It's not bad but it's not one of the best examples in the series (not that the competing "Colloquial Ukrainian" is better). My biggest gripe as it is for many courses in the TY and the Colloquial series is that the ratio of exercises to grammar taught is low compared to the best courses. Unfortunately, the inventory of learning material for Ukrainian isn't all that good despite its official status and relatively large body of native speakers by Slavonic standards. Even Slovak in my view is better served than Ukrainian and this has been true even before Slovakia joined the EU. There's some more information about Ukrainian courses in the Ukrainian profile including short reviews or links to them.

About Ukrainian's exoticness, I'd say that Russian is more exotic.

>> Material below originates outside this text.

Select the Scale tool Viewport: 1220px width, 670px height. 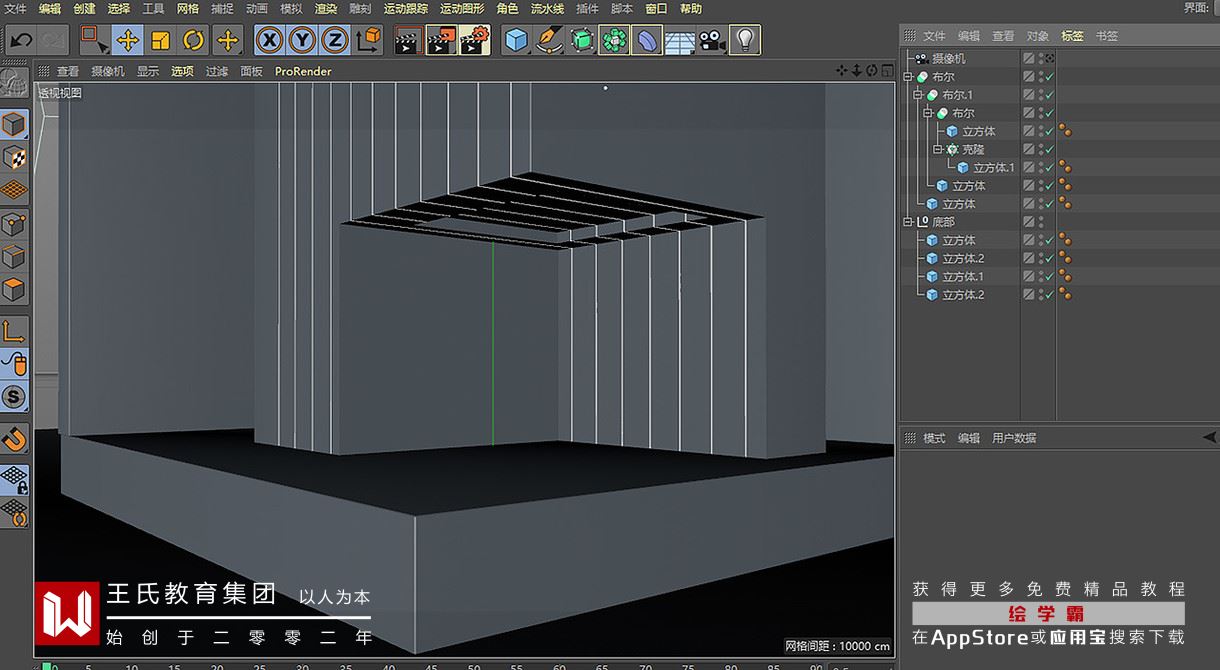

Ukrainian to me is a little bit as what you could get if a Muscovite were trying to express him/herself in a vague Polish-Slovak hybrid. You get stereotypical Eastern Slavonic traits in Cyrillic, pleophony (e.g. kl, mko ~ король, молоко) and limited to no copula (e.g. Já jsem Chung ~ Я Chung) with a substantial amount of lexicon that's more recognizable to a Pole or Slovak than a Russian (e.g. Dziękuję / Ďakujem ~ Дякую, (Ja) muszę pracować / (Ja) musím pracovať ~ Я мушу працювати) and the frequent shift of the *g to h that's observable in Czech, Slovak and Ukrainian among a few others (e.g. gniazdo ~ hniezdo / гніздo.)